▶ [What you are asked to do]: From the data below, copy each line that includes the word "cookies".

##### Records for processing #####

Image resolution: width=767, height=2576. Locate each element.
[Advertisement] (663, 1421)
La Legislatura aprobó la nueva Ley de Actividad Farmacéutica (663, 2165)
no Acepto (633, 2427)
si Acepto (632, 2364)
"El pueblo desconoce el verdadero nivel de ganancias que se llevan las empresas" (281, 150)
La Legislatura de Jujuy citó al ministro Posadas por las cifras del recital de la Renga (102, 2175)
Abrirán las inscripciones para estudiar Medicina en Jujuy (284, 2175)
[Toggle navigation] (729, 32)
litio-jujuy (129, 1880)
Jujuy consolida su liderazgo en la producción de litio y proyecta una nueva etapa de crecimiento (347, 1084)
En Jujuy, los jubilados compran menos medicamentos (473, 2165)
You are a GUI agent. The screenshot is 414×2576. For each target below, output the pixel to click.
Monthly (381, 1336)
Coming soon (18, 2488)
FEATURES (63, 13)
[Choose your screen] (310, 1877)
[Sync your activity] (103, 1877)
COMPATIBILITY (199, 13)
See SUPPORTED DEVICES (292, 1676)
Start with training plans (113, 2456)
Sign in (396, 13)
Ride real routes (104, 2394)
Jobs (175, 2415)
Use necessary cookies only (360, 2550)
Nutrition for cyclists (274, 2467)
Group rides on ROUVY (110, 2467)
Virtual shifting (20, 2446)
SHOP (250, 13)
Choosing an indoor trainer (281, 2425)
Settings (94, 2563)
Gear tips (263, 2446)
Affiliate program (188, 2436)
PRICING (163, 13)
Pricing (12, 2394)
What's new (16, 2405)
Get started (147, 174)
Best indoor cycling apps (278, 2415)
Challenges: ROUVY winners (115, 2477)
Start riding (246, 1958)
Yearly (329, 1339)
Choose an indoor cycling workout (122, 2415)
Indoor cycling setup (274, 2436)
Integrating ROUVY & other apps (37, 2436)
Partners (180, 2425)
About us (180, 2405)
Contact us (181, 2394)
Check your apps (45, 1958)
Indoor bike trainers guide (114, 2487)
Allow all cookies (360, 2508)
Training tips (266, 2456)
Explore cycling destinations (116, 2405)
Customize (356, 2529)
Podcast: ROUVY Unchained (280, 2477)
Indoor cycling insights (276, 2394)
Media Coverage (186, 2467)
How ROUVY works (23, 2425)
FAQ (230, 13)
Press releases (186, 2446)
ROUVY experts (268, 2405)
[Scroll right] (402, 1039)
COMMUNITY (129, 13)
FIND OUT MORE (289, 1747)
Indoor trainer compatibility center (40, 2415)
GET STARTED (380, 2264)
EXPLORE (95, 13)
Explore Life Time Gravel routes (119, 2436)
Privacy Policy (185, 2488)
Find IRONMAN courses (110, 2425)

#####

▶ [Result below]:
Use necessary cookies only (360, 2550)
Allow all cookies (360, 2508)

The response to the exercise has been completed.